Once lost, a reputation can never be fully restored. The BBC has been accused of 'dumbing down' in recent years but even the harshest critics have stopped short of accusing the organisation of outright distortion of the truth, until today. This morning, every paper carried the story of the Queen 'flouncing out' of a photographic session with Annie Leibovitz. The reporters had been shown BBC footage of the event and encouraged by the Controller of BBC 1 to make headlines of this uncharacteristic behaviour.

The newspapers were only just landing on the doormat, when BBC newscasters began announcing that it was all a mistake and that the film had been tampered with to make the story. As the day wore on, the apologies turned into excuses and the independent production company that made the film has been blamed. I'm sure that many people will find this apparent refusal to accept responsibilty makes the situation worse; it would have been better to display Peter Fincham's head on a platter.

The integrity of the BBC has been tarnished and I can't think of any way to restore public confidence.
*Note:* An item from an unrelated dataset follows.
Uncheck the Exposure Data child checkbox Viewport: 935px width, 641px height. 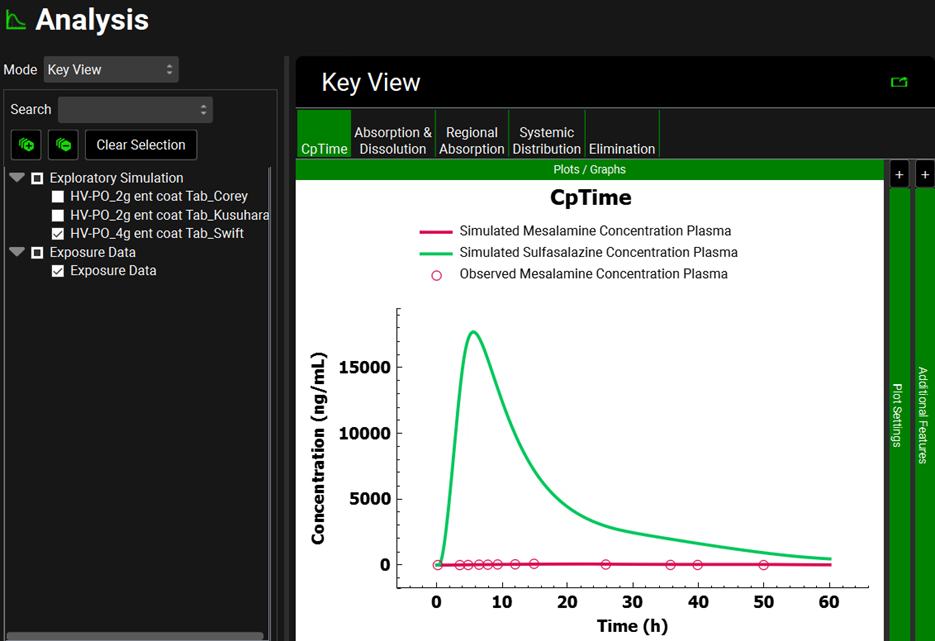click(58, 271)
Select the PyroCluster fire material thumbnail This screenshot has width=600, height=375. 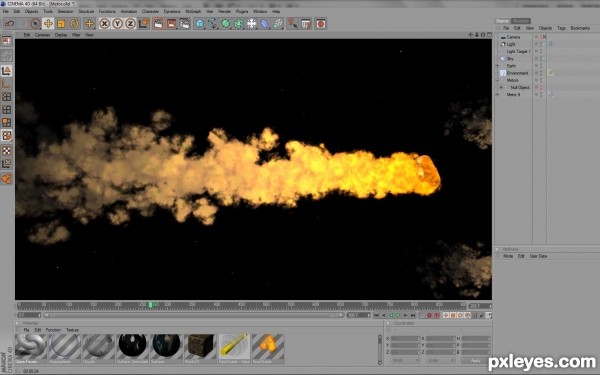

  1. The only way for them to regain the public trust in their honesty and authenticity is to spend about $100 million on a rebranding public relations effort. Or if the president of the company were Christian he could have a public breakdown weepily confessing that he has sinned. It would work in the States.

  2. There was a time when the man-in-charge would have resigned, retaining some personal dignity and saving the organisation from further embarrassment. Now it seems to be the fashion to brazen things out or to shift the blame. Perhaps it has something to do with the huge salaries that are paid.